Back in April 2019, we needed photos. We'd taken everything we'd ever shared on an iPhone, documenting the creative process behind our remaking of iconic jackets. But then, our final product was ready, and now we needed to share it with the World. We needed photographs that did our jackets justice, and we wanted to tell the wider story in a fun and interesting way. 

As a small business, resources were tight, and we didn't have the funds to rent a studio, professional models, buy expensive camera kit, or hire production, lighting etc. 

Constraints make you interesting.

With the help of our friend and photographer Dan Rubin, who we commissioned for Batch No.1, we used only iPhones and Moment lenses to shoot every photo we needed for our website in a single day.


We've put together this guide to share everything we learnt doing an entire photoshoot only using iPhones. We hope you find it useful, or at least, an interesting read.


The gear we used:

Dan’s camera: iPhone 8 Plus w/Moment Case

Becky and Huw’s cameras: iPhone X w/Moment Battery Cases

Apps for capture: Moment camera app (RAW capture and anamorphic lens), Apple’s default Camera (mostly for Burst Mode), Focos (for simulated shallow depth of field)

Moment lenses: Tele (v2), Anamorphic

Battery packs: Anker (various models)


Tip 1: Create a Mood Board

As soon as you have an idea for your brand you should create a mood board that represents your brands’ personality - basically the vibe you want to give off. 

The images on your mood board should inspire your brand and how you want people to perceive you. From looking at your mood board you should be able to see whether your brand is clean and minimal, colourful and fun or young or old etc. It will also help you find ideas for the types of locations you’ll want to use for the shoot, the poses you want your models to do, and your final editing style. 

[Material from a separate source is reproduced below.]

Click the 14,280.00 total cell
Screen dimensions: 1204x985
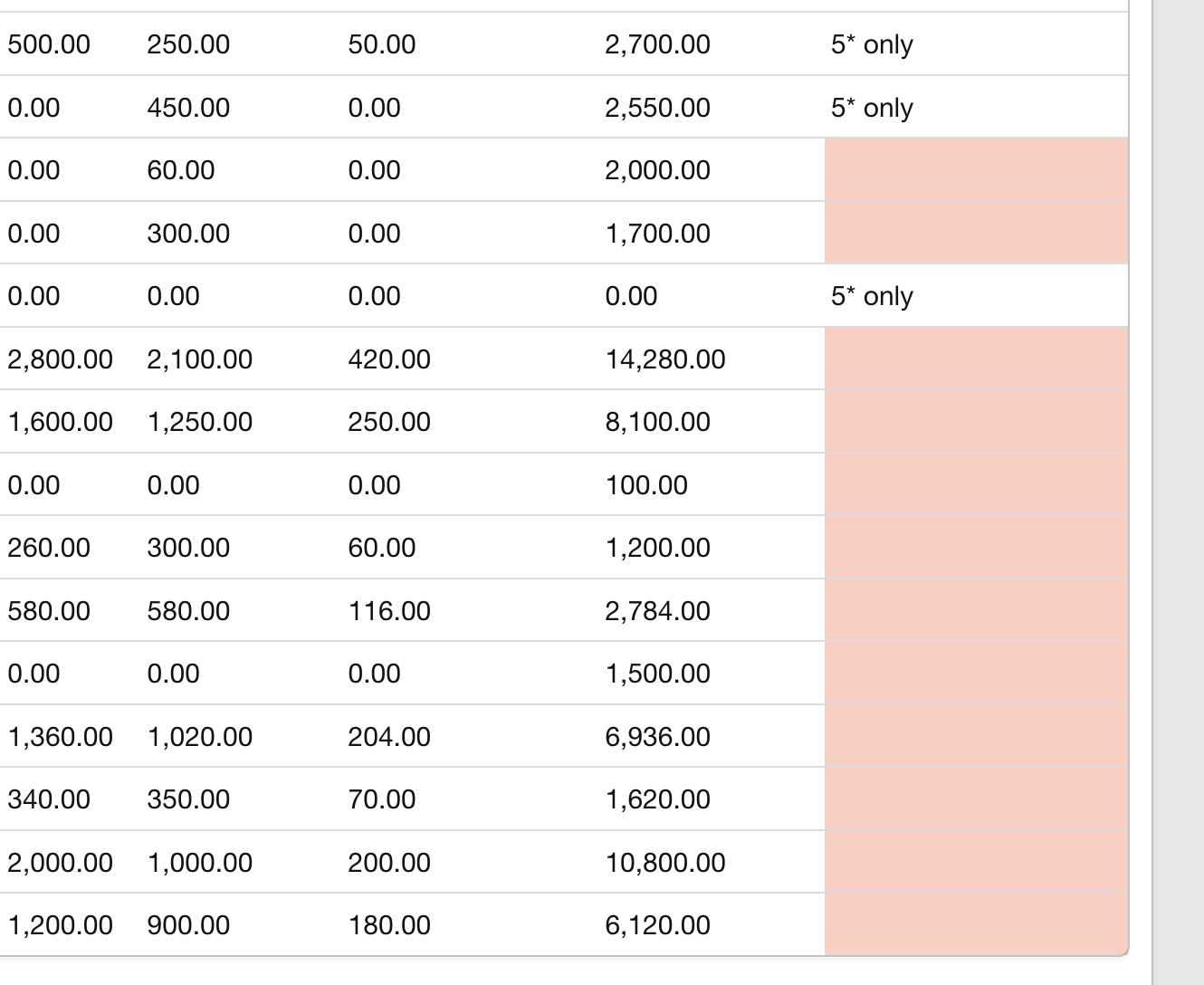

A good tool for storing images that inspire your brand is Pinterest — save images that inspire you from Pinterest as well as uploading your own shots to private boards. Once you have a bunch of images saved, you can create your mood board using Keynote or Powerpoint.

Now that you know the vibe you're going for in your shoot, it’s time to start planning how you’re going to achieve it. 

Note: The mood board is never finished. You’ll continue to add to it as you find photos that inspire your brand over time. You should also share this mood board with anyone who will be on the shoot with you so they know what you’re aiming for — if you’re working with a photographer like we were, rather than shooting it yourself, involve them in the creation of the moodboard so their experience can help shape the style.

Tip 2: Decide what type of shots you need

Now that you know the vibe you want, you now need to look at what specific shots you’ll need for your website and for social content.

A good place to start would be identifying why you need the photos:

  • Website (Banners, product pages, blog posts etc.)
  • Social (What sizes will you need for different platforms? Do you need video as well as images?)
  • Print (Covers, profile shots, etc.)

    Once you know where you’ll be using the photos, make a list of the must-have images. For example, on product pages, you’ll likely want product shots, detail shots, shots of your product being used, etc. How many products will you be shooting? You need to make sure you get the essential photos of each product.

    Make a checklist of the essential shots you’ll need to make sure you get them all on the day of the shoot. The more organised you are here, the more fun you can have shooting the rest of your lifestyle shots.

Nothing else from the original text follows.